Société Le Havre Seine-Maritime (76)

Au Havre, une école taguée de slogans racistes et sexistes en pleine préparation de la rentrée

L'école élémentaire Paul-Bert, en chantier de rénovation, a été vandalisée dans la nuit du 19 au 20 août : tags à caractère raciste, antisémites et sexistes, jets de peinture et matériels endommagés. Le préfet de Seine‑Maritime s'est rendu sur place et les services de l'État annoncent une action renforcée pour protéger l'établissement.

Au Havre, une école taguée de slogans racistes et sexistes en pleine préparation de la rentrée
©Illustration IA Guillaume Lecoq / we-news.com

Le Havre — La veille de la rentrée, l'école élémentaire Paul‑Bert a été la cible d'une série de dégradations dans la nuit du mercredi 19 au jeudi 20 août. Des inscriptions à caractère raciste, antisémite et sexiste ont été relevées à l'intérieur de l'établissement, qui achève sa préparation pour l'accueil des élèves en septembre.
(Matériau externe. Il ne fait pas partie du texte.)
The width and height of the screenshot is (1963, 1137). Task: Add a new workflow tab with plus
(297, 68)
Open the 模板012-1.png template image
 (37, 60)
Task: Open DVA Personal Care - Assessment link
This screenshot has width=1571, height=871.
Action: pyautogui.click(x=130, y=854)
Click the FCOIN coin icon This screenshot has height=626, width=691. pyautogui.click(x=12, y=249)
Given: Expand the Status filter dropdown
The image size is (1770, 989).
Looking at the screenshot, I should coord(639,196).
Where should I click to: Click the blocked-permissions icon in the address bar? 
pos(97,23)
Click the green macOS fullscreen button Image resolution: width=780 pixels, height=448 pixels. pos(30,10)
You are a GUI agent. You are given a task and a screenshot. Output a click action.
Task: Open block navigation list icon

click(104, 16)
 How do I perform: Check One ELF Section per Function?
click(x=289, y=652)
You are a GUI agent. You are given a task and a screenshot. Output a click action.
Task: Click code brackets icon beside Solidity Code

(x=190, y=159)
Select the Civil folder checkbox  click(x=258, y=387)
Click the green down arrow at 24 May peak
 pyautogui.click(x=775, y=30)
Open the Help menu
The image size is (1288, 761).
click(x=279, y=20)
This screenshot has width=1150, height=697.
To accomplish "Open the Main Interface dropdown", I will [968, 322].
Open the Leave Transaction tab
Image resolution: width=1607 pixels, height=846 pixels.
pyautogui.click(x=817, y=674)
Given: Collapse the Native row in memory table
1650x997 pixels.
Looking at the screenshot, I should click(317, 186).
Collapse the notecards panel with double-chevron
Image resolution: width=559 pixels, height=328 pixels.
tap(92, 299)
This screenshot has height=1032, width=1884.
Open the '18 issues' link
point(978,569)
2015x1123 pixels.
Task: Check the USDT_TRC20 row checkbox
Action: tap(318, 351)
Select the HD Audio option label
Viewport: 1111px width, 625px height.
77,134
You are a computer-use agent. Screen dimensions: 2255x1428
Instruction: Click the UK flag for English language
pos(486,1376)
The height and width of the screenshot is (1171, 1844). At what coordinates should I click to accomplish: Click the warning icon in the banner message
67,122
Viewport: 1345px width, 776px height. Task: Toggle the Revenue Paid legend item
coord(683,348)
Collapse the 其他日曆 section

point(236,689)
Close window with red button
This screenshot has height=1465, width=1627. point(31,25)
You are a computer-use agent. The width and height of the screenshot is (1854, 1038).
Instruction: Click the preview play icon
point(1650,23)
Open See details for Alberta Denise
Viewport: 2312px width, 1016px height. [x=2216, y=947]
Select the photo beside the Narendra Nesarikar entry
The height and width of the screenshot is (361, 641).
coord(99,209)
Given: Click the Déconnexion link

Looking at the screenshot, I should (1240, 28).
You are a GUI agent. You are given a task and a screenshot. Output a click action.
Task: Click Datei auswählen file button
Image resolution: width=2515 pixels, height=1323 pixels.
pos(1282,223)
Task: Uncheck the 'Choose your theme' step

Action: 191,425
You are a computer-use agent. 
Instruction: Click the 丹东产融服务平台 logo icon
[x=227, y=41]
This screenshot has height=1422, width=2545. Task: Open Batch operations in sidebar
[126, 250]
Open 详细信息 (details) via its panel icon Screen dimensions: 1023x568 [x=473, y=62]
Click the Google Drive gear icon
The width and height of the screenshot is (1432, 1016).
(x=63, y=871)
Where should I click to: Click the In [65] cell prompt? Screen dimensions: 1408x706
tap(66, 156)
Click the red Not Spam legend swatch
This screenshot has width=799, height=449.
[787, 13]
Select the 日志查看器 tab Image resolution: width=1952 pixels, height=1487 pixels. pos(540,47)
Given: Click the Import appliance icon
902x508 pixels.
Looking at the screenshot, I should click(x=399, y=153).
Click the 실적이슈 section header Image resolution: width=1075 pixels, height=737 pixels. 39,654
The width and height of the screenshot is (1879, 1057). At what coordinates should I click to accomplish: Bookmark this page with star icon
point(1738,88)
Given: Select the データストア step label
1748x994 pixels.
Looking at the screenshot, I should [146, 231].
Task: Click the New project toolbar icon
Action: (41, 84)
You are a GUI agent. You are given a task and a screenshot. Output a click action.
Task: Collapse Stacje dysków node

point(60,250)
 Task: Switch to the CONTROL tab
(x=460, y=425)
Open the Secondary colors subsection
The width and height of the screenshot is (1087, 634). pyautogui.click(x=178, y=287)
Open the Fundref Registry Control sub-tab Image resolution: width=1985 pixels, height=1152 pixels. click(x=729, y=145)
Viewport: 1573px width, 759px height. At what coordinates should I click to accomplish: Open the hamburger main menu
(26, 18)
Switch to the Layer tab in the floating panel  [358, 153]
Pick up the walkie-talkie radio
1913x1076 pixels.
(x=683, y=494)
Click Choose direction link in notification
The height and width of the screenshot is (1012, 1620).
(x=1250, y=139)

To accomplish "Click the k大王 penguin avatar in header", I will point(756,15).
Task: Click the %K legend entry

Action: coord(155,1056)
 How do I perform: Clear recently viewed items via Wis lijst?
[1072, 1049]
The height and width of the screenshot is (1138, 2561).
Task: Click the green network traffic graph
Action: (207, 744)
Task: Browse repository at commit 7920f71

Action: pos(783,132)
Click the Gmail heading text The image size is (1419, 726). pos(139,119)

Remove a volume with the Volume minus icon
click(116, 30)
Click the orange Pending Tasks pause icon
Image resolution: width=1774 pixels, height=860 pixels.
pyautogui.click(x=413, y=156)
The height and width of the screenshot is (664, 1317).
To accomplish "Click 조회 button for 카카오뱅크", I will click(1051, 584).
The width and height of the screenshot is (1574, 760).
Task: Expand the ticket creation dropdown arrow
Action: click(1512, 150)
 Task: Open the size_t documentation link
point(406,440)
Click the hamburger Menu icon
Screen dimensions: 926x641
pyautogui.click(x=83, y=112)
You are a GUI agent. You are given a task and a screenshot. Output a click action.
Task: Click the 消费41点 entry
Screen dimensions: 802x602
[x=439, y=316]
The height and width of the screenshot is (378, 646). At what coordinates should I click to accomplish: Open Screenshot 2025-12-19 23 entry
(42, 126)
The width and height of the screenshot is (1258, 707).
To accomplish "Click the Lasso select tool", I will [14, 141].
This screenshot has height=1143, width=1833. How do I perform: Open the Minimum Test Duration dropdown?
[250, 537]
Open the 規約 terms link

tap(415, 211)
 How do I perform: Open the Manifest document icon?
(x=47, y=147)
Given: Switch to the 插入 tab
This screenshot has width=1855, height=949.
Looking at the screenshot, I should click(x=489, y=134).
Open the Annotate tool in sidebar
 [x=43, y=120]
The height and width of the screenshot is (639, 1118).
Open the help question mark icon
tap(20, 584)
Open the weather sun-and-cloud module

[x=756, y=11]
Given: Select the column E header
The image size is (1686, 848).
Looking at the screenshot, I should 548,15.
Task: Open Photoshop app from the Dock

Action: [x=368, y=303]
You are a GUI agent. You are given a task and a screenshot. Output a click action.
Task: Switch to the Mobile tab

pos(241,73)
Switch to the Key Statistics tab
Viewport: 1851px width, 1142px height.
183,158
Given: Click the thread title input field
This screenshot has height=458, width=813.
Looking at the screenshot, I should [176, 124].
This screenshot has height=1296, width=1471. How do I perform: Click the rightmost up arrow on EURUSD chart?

Réaction des autorités et visite préfectorale

La préfecture de Seine‑Maritime a qualifié ces faits « d'inacceptables » et indiqué que des jets de peinture ainsi que des détériorations de matériel ont également été constatés par la police. Le préfet, Jean‑Benoît Albertini, s'est rendu sur place vendredi 21 août en présence d'élus locaux, de la directrice des services académiques et d'agents de la police nationale.

« la détermination des services de l'Etat à poursuivre ces missions et à protéger ces lieux d'apprentissage et de cohésion où se construit l'avenir de nos enfants »

Lors de sa visite, le représentant de l'État a réaffirmé la place des missions éducatives et des dispositifs de sécurisation comme fondements du pacte républicain, selon la préfecture.

Un établissement en chantier et des enjeux importants

L'école Paul‑Bert, située dans le quartier d'Aplemont, n'est pas une structure anodine : elle comprend 15 classes et accueille 368 élèves. L'enceinte fait l'objet d'une importante opération de réhabilitation estimée à 17 millions d'euros. L'État a apporté une contribution financière au titre du Fonds vert, chiffrée à 770 000 euros en 2024.

ÉlémentChiffre
Nombre de classes15
Effectif scolaire368 élèves
Montant du chantier17 M€
Contrib. de l'État (Fonds vert)770 000 €

Au terme des travaux, un institut médico‑éducatif est prévu pour être intégré aux locaux, un projet qui renforce l'importance sociale et pédagogique de l'établissement pour le quartier.

Contexte sécuritaire dans le secteur

La préfecture rappelle que la présence policière avait déjà été accrue dans les quartiers de Caucriauville et d'Aplemont depuis début juin. Elle détaille plusieurs actions menées ces dernières semaines :

  • 24 opérations ciblées contre les trafics de stupéfiants ;
  • 31 actions de sécurisation et de visibilité ;
  • 7 enquêtes ouvertes concernant des rodéos urbains.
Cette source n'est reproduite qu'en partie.